--- Required work ---
Skip the pictures. Set down, word for word, the lines from the start of the material up to and including the line with "Screen dimensions: 1000x599".

--- Given data ---
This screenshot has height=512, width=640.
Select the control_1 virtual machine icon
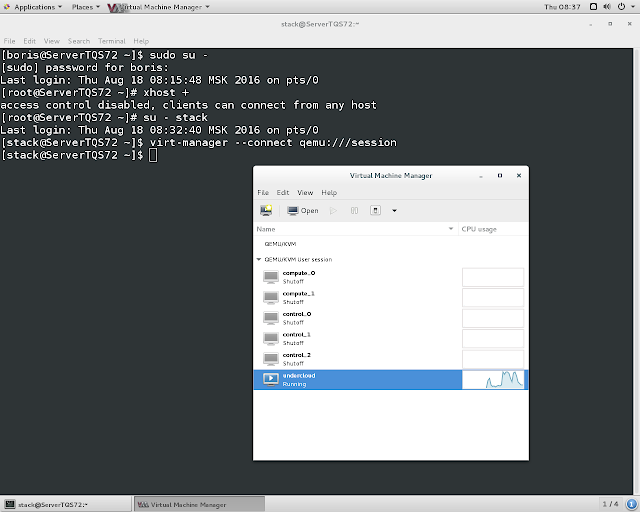[x=271, y=338]
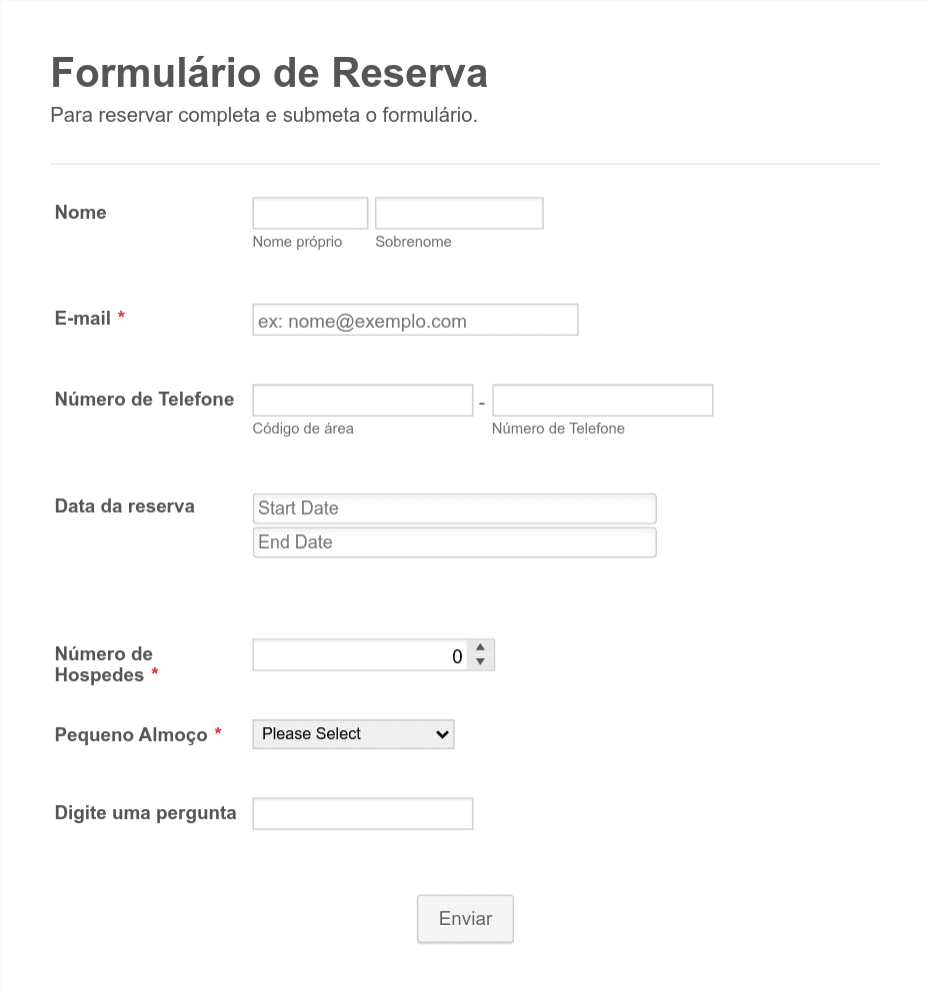Click the Digite uma pergunta input

pyautogui.click(x=362, y=813)
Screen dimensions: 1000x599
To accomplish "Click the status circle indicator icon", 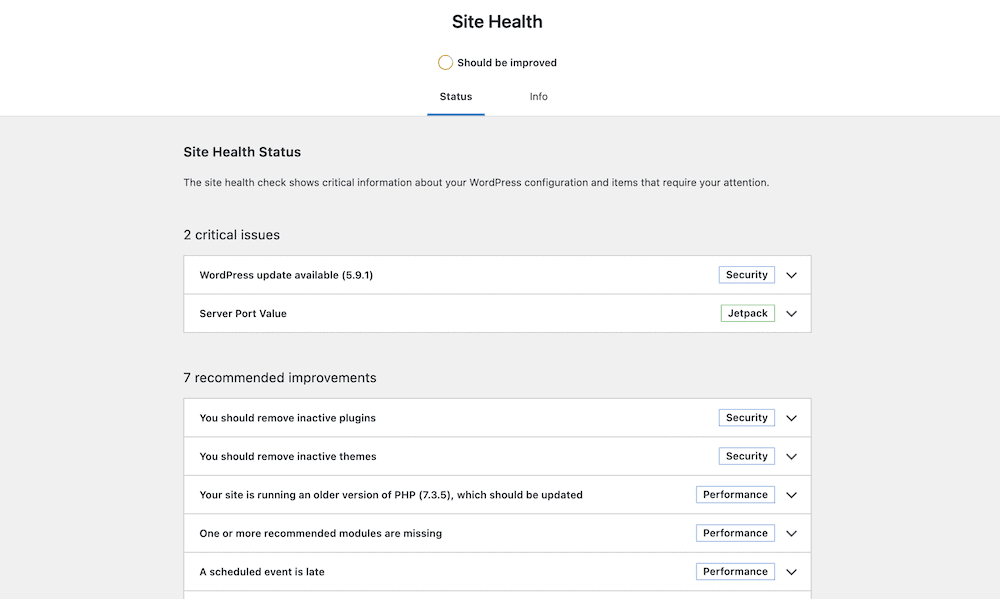I will pyautogui.click(x=445, y=62).
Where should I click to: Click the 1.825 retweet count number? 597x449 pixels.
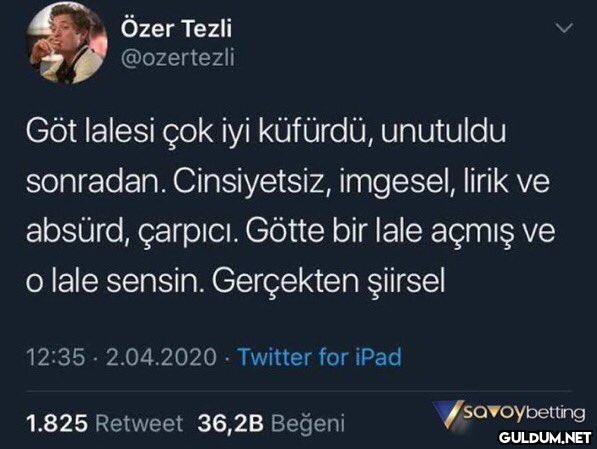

--- Solved problem ---
This screenshot has height=512, width=640.
Select the control_1 virtual machine icon
[x=271, y=338]
Click the Digite uma pergunta input

pyautogui.click(x=362, y=813)
Screen dimensions: 1000x599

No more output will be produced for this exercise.